- Film poster
- Directed by: Tomáš Weinreb; Petr Kazda;
- Written by: Tomáš Weinreb; Petr Kazda;
- Starring: Michalina Olszańska
- Cinematography: Adam Sikora
- Edited by: Vojtech Fric
- Music by: Marián Varga
- Distributed by: Strand Releasing; Mubi;
- Release dates: 11 February 2016 (Berlin); 24 March 2016 (Czech Republic);
- Running time: 105 minutes
- Country: Czech Republic
- Language: Czech
- Box office: $ 227 466

= I, Olga Hepnarová =

2016 film

I, Olga Hepnarová (Já, Olga Hepnarová) is a 2016 internationally co-produced drama film, directed by Tomáš Weinreb and Petr Kazda, about Olga Hepnarová (1951–1975). She was a Czech mass murderer, who on 10 July 1973, killed eight people with a truck in Prague, Czechoslovakia.

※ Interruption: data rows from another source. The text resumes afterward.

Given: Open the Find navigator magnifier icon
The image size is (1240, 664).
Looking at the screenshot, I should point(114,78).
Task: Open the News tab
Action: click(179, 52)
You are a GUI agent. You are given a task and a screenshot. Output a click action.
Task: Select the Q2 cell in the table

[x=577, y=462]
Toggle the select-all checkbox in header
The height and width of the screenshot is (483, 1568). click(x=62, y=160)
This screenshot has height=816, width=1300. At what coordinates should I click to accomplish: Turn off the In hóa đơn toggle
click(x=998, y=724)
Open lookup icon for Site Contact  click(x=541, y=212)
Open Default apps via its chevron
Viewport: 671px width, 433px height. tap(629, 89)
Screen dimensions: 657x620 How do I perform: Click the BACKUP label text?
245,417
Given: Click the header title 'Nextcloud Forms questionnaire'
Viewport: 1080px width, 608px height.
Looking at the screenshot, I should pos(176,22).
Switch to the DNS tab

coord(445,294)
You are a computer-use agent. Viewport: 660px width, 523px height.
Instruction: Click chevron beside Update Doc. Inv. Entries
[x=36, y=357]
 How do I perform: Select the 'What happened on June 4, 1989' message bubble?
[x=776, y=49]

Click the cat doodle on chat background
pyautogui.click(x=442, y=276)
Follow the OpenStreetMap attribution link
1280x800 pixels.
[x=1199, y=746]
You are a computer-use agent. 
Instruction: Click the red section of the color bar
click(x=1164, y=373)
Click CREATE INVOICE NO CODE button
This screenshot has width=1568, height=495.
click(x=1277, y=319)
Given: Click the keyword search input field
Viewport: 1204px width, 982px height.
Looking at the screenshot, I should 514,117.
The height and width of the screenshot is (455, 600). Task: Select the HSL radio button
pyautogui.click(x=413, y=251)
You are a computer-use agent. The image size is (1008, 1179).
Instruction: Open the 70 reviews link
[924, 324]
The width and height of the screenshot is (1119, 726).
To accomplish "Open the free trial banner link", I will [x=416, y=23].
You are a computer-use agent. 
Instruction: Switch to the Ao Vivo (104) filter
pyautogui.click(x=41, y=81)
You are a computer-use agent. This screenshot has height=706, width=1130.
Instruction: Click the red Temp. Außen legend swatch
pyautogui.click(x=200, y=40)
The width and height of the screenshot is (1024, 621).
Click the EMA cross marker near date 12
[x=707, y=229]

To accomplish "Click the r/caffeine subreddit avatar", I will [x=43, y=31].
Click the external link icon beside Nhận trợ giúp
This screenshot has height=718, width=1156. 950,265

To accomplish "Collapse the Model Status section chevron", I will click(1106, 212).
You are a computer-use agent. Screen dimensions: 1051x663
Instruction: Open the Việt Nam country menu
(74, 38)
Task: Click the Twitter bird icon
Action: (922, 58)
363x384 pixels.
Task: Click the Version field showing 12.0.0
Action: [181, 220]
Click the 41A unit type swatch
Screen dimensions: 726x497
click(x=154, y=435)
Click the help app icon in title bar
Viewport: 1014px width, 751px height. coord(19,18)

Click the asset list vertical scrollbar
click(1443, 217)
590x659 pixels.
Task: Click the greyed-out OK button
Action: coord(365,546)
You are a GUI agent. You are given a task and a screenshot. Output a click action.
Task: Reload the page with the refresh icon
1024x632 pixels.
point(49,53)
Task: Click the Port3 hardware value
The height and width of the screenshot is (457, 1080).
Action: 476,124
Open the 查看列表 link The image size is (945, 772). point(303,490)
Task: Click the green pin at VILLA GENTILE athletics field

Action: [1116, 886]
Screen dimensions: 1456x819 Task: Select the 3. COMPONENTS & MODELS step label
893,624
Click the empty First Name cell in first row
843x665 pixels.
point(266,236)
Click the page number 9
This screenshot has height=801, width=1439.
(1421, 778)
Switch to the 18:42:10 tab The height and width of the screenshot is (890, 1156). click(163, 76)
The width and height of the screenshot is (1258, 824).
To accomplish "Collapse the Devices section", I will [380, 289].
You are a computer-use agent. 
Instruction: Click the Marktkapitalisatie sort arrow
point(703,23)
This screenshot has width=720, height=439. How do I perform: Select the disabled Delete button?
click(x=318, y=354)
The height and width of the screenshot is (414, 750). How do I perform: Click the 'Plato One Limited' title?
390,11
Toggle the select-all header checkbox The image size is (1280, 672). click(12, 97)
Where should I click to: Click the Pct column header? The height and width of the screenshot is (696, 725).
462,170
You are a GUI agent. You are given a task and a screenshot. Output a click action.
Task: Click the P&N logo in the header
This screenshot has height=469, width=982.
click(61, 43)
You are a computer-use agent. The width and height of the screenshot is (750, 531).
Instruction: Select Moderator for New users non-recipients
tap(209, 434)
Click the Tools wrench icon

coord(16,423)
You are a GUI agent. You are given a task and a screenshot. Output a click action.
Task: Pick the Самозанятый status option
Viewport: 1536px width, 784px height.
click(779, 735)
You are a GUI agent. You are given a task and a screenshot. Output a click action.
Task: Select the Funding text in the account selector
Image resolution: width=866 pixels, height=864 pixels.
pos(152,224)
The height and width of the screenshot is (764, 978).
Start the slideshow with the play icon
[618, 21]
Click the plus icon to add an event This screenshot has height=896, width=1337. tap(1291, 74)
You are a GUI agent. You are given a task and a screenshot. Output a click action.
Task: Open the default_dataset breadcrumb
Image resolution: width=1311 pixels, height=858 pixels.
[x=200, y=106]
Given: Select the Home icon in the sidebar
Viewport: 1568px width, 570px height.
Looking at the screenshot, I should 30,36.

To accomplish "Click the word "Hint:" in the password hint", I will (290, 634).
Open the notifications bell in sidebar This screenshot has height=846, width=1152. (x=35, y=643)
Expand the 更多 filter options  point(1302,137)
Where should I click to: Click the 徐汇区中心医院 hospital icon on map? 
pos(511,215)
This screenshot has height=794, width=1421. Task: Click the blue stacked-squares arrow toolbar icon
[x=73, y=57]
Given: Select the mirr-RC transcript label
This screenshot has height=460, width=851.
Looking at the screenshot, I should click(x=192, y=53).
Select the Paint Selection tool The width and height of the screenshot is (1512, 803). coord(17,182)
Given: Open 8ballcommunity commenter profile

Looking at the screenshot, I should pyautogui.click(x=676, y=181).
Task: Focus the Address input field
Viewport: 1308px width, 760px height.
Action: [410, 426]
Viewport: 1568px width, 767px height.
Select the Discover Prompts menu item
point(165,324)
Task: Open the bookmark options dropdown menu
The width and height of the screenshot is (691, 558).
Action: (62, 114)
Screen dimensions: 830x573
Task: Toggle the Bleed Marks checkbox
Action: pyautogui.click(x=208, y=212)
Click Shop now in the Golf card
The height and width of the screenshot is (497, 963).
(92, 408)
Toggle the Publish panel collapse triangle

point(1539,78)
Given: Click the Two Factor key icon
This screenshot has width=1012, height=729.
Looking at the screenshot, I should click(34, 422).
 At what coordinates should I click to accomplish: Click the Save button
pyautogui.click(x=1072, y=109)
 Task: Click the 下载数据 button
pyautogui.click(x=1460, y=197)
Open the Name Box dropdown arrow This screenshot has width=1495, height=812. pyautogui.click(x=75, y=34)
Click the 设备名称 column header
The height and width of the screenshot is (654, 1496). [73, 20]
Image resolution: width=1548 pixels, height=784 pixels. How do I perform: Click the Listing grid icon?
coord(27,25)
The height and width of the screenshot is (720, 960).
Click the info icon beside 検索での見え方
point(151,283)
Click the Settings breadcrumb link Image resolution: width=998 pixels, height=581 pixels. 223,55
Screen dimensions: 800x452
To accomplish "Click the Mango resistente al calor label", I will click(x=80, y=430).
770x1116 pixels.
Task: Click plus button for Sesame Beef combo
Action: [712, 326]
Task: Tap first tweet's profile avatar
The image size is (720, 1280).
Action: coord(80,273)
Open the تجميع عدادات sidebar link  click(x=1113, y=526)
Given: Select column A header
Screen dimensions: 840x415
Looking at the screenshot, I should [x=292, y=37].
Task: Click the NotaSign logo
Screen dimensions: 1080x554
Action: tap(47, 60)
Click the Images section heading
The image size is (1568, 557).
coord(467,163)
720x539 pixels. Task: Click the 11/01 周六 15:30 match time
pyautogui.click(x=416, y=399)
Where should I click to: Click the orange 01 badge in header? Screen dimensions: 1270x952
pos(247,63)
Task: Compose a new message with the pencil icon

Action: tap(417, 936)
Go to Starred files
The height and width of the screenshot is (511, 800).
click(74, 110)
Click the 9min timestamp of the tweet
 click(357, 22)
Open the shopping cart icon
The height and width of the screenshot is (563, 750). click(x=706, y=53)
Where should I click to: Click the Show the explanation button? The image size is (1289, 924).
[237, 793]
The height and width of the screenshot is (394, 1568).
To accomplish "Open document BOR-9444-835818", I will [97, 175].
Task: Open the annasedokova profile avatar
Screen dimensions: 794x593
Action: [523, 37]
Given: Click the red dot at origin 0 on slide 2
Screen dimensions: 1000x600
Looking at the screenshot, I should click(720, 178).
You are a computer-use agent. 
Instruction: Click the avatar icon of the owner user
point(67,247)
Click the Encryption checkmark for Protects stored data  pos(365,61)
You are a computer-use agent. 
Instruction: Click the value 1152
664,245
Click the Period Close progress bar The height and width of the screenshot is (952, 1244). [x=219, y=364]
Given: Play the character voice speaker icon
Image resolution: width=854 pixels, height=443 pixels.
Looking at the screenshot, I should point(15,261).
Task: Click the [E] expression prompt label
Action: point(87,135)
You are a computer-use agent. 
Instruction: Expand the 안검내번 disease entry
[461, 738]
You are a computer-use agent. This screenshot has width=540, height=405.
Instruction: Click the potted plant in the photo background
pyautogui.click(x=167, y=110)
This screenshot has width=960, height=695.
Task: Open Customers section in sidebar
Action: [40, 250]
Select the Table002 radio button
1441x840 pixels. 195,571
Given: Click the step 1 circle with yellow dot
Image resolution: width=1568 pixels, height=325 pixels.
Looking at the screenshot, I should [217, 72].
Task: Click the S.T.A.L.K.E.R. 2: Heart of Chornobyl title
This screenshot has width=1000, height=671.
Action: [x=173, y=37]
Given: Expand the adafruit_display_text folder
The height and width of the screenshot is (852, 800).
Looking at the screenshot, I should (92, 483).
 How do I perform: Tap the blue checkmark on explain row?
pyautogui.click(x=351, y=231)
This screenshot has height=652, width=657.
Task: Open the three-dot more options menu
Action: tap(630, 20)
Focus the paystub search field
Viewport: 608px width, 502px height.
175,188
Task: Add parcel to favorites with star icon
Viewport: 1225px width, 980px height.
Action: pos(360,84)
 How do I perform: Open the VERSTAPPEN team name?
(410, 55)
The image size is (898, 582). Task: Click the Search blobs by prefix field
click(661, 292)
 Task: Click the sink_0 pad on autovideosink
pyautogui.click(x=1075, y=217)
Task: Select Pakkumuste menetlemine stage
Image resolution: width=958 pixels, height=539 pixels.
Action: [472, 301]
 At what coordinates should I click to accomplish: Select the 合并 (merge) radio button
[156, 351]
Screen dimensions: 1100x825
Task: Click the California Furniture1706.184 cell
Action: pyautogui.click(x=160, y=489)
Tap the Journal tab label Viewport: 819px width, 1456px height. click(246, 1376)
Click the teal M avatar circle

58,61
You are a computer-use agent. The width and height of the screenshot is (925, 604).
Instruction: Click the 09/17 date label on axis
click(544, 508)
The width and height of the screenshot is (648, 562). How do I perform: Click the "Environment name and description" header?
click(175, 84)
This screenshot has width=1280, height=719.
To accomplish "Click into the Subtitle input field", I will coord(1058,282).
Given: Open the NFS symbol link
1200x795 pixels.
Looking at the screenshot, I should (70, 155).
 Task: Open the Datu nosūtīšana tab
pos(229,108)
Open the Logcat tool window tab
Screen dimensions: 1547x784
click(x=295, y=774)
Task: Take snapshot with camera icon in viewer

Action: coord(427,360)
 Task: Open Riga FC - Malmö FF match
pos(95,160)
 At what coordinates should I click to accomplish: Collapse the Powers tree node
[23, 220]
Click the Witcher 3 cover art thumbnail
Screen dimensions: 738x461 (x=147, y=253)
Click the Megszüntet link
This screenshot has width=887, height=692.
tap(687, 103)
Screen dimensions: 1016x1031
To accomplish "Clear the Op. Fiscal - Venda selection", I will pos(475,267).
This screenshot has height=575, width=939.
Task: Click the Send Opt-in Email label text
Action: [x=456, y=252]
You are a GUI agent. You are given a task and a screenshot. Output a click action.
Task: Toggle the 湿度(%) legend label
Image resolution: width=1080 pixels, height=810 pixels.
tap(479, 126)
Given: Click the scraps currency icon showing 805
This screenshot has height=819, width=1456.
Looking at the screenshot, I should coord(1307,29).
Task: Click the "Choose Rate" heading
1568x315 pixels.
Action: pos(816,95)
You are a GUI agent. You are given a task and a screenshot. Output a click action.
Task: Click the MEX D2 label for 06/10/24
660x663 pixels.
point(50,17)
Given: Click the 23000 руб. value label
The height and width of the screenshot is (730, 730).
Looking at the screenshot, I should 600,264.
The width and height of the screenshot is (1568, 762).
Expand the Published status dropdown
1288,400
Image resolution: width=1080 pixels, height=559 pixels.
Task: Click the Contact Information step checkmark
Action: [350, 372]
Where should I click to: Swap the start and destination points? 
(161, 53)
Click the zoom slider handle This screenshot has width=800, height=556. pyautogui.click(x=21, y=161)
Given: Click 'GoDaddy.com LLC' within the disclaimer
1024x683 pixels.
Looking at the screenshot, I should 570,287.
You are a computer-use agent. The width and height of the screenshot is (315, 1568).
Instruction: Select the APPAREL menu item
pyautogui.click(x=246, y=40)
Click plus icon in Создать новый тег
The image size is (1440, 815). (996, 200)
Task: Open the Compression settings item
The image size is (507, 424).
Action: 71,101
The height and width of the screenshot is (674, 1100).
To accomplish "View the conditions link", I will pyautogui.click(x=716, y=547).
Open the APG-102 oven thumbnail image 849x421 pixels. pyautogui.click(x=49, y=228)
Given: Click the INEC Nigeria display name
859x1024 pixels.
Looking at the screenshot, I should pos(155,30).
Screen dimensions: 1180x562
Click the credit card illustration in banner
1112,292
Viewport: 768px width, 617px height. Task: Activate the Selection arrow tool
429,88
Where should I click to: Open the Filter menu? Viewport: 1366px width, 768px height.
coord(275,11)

The film was shown in the Panorama section at the 66th Berlin International Film Festival.

==Reception==
On review aggregator website Rotten Tomatoes, the film holds an approval rating of 78% based on 27 reviews, and an average rating of 6.9/10. The website's critical consensus reads, "As stark and riveting as its cinematography, 'I, Olga Hepnarová' takes a sober, haunting look at the life leading up to a woman's horrific real-life crime." On Metacritic, the film has a weighted average score of 57 out of 100, based on 10 critics, indicating "mixed or average reviews".

Glenn Kenny wrote review for The New York Times, "Anchored by a startling performance by Michalina Olszanska, the Czech film ‘I, Olga Hepnarova’ is an austere, hypnotic story of sadness, madness and murder." He ends his review, "Early in the movie, Ms. Olszanska, a slight, narrow-shouldered woman, plays Olga as someone trying to recede into herself, slumping and looking to the ground as she puffs on a cigarette. By the time of her trial, at which she pleads guilty and demands the death penalty, she is stiff, straight, defiant. Modern civilizations are haunted by crimes like this; ‘I, Olga Hepnarova’ persuasively suggests that the only understanding we can have of them is a terrifying one."

Writing for The Village Voice, Tanner Tafelski said "I, Olga Hepnarová is a bitter pill to swallow, focusing on the paradoxes of a misanthrope".